Prime minister David Cameron has hailed a new political deal to address a range of disputes at the heart of power-sharing in Northern Ireland.
Broad consensus between the Executive parties and the UK and Irish governments was reached after an 11-week talks process culminated with a marathon 30 hours round of negotiations at Stormont House.
Mr Cameron said: “I am delighted that a workable agreement has been reached that can allow Northern Ireland to enjoy a brighter, more prosperous future, while at the same time finally being able to deal with its past.”
Crucial to negotiations were the terms of a new £2bn financial package offered by the UK Government.
Mr Cameron added: “This agreement means the UK Government has been able to offer a significant financial package that opens the way for more prosperity, stability and economic security for Northern Ireland.

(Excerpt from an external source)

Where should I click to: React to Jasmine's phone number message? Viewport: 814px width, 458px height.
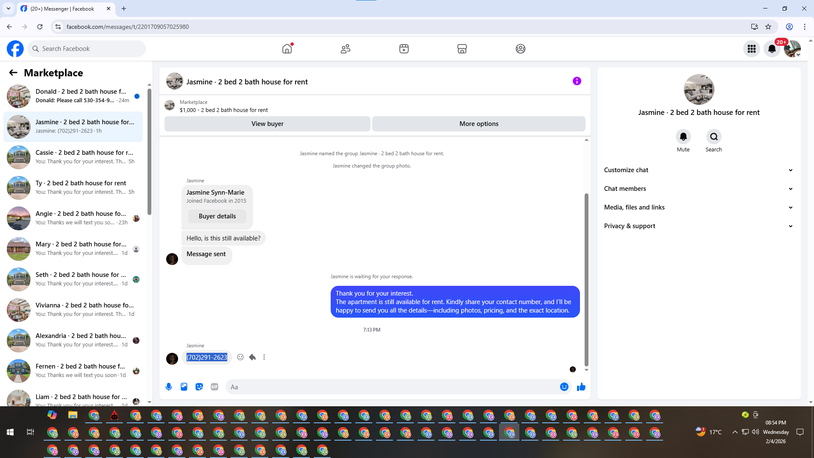pyautogui.click(x=240, y=357)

And it means the parties can now genuinely begin to overcome the key outstanding issues which have been unresolved since the Belfast Agreement.

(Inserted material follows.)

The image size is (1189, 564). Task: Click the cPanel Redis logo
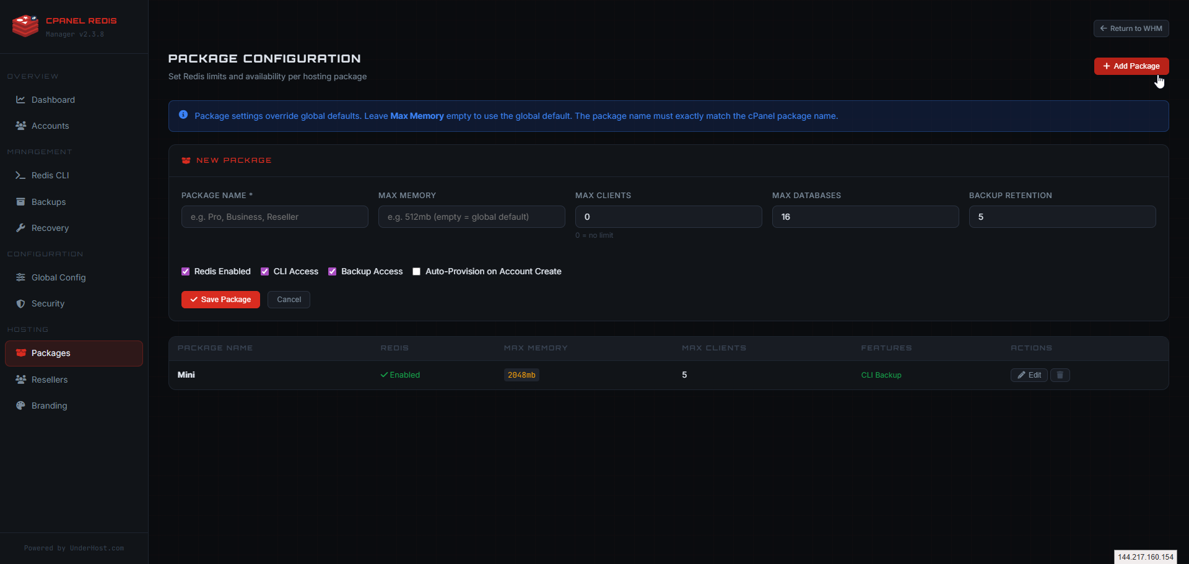25,25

“This historic agreement has been long in the making and I would also like to pay tribute to all those involved – the Northern Ireland parties, the UK and Irish governments and Senator Hart – for getting us to this position. We will now all work collaboratively to see this through. The people of Northern Ireland deserve nothing less.”
The talks were aimed at reaching agreement on a range of wrangles creating logjams in the administration. Long-standing peace process disputes on flags, parades and the legacy of the past were on the agenda, as were more immediate budgetary concerns, in particular the Executive’s non-implementation of the UK Government’s welfare reforms.